- Task statement: Give as output the line that contains "Instruction: Navigate to the About page", followed by every remaining line of the entries, unchanged and with nothing added.

****

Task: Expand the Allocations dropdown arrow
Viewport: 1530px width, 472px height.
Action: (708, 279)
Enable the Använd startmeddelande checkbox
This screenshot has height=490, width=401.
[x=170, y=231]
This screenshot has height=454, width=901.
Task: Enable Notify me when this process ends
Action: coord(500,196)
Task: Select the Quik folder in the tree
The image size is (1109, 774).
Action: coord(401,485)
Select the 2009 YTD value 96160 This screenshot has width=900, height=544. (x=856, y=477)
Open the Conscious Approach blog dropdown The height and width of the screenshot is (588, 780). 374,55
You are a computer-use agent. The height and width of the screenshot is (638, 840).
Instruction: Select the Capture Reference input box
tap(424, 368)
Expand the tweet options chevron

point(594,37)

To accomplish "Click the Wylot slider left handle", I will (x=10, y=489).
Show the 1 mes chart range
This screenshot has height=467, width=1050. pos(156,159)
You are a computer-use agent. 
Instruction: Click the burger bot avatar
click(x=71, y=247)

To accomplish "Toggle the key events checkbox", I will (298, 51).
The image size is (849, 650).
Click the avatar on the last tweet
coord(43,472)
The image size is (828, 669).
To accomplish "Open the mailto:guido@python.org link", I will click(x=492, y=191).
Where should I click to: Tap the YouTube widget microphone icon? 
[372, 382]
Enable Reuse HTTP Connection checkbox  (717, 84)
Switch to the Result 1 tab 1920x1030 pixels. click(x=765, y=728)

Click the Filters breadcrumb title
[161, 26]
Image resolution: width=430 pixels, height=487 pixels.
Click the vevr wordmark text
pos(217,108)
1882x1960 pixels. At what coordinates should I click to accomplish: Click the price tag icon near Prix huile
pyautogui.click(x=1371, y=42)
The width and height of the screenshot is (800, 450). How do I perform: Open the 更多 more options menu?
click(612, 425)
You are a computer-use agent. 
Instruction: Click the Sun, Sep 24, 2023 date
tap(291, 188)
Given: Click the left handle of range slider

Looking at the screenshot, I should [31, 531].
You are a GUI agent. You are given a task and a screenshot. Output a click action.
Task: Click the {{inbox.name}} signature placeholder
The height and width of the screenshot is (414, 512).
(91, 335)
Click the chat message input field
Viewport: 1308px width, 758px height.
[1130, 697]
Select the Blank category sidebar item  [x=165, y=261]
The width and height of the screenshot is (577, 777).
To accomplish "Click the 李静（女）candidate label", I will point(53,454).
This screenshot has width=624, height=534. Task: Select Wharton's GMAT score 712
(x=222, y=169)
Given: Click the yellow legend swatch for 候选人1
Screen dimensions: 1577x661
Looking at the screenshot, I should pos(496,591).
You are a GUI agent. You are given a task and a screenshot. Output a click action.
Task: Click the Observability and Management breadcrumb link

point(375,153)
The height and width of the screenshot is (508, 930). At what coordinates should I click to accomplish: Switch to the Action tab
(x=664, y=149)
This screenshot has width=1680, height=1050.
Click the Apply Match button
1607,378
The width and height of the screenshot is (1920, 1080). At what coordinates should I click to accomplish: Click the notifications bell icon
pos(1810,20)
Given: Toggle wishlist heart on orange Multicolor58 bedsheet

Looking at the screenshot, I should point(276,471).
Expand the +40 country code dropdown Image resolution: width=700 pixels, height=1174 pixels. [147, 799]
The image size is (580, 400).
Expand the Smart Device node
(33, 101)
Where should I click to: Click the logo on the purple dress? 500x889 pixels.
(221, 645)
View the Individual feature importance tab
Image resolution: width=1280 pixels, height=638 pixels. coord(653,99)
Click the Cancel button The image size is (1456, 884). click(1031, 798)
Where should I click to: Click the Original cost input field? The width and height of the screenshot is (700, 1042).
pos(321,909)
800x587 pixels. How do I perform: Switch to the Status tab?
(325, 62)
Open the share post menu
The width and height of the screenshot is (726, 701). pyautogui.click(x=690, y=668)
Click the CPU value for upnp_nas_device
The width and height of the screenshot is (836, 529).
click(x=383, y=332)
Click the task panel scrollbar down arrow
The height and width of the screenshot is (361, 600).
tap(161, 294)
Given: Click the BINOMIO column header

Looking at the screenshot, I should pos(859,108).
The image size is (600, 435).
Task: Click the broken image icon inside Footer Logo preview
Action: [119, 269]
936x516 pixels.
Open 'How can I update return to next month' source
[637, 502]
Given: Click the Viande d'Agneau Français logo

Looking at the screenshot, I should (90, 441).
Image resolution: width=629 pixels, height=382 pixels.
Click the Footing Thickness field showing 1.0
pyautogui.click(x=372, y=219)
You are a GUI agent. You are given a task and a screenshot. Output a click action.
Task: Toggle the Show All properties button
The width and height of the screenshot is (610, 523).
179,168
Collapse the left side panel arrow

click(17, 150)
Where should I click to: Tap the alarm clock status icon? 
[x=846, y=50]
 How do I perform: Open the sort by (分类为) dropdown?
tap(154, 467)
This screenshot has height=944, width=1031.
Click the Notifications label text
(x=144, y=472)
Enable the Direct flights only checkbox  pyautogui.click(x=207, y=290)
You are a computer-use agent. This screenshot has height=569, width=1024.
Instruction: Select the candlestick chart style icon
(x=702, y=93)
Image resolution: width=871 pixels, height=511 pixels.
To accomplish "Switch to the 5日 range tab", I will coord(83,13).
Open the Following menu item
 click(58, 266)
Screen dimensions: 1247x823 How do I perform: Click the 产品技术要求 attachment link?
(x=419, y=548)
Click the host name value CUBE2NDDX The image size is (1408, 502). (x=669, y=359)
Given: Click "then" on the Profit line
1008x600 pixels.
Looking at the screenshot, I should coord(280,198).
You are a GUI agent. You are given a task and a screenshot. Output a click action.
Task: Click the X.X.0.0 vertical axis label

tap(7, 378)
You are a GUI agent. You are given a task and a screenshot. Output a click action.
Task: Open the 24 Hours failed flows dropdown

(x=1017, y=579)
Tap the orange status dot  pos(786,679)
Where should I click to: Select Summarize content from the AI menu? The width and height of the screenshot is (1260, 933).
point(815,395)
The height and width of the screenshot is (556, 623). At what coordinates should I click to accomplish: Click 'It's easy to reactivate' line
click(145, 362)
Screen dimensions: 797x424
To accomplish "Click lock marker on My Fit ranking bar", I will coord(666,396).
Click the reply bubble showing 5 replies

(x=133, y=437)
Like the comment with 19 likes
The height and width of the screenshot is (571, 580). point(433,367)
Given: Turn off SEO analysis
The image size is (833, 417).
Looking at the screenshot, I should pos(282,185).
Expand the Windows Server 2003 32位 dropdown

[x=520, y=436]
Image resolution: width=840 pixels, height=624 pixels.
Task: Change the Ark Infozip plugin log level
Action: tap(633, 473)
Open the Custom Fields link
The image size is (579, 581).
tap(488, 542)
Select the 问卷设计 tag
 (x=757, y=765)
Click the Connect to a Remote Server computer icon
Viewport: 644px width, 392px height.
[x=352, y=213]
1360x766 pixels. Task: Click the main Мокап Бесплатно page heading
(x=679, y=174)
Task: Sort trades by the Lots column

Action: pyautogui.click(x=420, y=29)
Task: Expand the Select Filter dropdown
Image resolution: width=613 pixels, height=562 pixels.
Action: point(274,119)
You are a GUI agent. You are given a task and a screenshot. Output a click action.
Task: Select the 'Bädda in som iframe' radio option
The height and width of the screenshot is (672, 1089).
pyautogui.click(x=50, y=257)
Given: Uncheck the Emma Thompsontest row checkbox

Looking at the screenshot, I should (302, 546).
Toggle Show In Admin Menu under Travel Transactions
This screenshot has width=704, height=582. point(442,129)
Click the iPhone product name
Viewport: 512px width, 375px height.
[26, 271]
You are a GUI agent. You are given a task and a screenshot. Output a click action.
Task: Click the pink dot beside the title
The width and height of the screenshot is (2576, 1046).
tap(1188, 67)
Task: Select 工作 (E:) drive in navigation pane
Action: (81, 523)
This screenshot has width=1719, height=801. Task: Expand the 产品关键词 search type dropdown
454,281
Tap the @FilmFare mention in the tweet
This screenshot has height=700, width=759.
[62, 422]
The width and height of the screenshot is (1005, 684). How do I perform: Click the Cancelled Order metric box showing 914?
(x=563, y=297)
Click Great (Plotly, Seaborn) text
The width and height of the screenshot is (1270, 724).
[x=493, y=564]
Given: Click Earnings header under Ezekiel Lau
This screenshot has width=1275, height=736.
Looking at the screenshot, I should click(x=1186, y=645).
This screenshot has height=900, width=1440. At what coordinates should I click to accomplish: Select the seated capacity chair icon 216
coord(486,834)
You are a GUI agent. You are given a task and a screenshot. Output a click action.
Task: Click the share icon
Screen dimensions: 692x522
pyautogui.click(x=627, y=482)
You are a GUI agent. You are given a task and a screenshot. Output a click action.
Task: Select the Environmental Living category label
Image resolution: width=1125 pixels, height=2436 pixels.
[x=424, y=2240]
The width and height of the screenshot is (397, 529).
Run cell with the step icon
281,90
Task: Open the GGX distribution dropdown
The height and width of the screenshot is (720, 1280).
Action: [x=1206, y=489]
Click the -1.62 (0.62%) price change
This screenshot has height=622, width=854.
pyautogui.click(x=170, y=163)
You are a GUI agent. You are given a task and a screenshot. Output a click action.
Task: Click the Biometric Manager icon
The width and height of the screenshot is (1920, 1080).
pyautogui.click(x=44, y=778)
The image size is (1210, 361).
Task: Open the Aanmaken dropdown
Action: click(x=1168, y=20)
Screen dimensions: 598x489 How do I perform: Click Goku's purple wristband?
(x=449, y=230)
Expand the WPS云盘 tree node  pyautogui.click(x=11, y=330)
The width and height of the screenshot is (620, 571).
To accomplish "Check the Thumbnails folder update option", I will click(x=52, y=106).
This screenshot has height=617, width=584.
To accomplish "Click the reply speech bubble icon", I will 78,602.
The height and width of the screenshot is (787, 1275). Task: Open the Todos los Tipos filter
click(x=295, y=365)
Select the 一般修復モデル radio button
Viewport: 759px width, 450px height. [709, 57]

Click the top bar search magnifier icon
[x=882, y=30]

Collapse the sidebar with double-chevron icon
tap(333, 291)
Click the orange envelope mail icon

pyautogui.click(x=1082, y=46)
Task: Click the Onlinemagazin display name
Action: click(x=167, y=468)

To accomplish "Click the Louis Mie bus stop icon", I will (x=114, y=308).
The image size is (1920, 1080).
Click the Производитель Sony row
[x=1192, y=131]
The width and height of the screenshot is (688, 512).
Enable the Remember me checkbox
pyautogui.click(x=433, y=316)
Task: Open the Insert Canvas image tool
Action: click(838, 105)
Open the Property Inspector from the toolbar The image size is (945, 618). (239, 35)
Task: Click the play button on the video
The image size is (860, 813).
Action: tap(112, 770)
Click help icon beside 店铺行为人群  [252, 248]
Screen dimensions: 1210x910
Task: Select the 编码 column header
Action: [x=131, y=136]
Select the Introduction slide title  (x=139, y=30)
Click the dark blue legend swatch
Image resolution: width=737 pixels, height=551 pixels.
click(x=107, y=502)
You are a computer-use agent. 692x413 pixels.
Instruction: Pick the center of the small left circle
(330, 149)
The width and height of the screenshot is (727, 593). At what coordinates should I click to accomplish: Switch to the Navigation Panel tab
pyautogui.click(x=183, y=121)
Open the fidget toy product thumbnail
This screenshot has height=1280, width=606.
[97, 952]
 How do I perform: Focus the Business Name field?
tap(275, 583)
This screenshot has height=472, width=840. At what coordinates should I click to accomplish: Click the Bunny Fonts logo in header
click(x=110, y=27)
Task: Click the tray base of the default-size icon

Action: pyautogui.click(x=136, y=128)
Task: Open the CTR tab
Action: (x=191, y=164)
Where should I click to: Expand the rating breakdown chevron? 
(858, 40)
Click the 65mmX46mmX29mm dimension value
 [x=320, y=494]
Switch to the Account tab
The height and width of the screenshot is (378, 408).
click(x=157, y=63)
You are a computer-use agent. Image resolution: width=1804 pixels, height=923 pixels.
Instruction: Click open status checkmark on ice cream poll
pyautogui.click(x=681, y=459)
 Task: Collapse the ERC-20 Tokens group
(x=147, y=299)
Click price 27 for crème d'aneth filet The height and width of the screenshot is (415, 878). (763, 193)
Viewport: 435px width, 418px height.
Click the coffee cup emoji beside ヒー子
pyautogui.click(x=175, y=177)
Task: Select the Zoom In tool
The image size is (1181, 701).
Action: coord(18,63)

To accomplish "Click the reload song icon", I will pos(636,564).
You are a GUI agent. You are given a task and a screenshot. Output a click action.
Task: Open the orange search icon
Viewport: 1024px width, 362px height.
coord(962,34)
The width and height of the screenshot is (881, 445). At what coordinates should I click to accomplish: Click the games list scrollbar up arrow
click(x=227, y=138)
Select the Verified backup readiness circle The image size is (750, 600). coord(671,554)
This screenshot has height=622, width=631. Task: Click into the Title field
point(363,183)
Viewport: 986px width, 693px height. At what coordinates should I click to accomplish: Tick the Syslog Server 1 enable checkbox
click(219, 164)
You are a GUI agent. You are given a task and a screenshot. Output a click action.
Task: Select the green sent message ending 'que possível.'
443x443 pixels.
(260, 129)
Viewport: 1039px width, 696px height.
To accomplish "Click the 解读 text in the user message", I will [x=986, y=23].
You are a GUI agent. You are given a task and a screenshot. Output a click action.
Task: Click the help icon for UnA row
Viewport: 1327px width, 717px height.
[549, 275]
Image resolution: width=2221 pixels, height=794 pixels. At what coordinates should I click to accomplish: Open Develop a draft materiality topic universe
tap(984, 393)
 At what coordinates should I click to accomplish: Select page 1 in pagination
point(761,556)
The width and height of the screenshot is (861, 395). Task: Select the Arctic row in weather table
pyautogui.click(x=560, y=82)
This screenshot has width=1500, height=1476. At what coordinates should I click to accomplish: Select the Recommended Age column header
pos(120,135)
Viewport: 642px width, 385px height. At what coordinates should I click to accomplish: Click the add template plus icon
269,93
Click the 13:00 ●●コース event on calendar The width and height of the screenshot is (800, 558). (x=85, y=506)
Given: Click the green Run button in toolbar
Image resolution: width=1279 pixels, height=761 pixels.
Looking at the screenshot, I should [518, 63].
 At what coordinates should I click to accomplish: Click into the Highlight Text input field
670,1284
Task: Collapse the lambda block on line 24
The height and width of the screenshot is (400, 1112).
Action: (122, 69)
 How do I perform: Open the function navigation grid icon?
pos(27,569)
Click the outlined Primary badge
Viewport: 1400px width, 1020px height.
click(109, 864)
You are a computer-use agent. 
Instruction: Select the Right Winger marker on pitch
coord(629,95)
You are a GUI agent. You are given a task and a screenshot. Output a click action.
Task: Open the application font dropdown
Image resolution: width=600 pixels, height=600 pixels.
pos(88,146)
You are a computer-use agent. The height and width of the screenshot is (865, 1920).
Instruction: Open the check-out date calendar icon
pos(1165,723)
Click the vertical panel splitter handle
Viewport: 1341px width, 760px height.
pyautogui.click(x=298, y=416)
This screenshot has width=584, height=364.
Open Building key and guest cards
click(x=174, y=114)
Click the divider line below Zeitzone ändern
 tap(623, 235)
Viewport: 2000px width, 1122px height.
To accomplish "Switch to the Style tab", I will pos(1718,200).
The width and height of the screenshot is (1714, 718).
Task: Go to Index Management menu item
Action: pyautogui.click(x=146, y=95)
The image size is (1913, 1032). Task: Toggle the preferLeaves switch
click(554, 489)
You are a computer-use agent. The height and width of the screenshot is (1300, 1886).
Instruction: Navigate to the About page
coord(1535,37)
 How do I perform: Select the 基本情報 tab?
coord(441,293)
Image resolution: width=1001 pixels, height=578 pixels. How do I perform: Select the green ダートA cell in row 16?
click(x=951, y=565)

****

- Response below:
Instruction: Navigate to the About page
coord(1535,37)
 How do I perform: Select the 基本情報 tab?
coord(441,293)
Image resolution: width=1001 pixels, height=578 pixels. How do I perform: Select the green ダートA cell in row 16?
click(x=951, y=565)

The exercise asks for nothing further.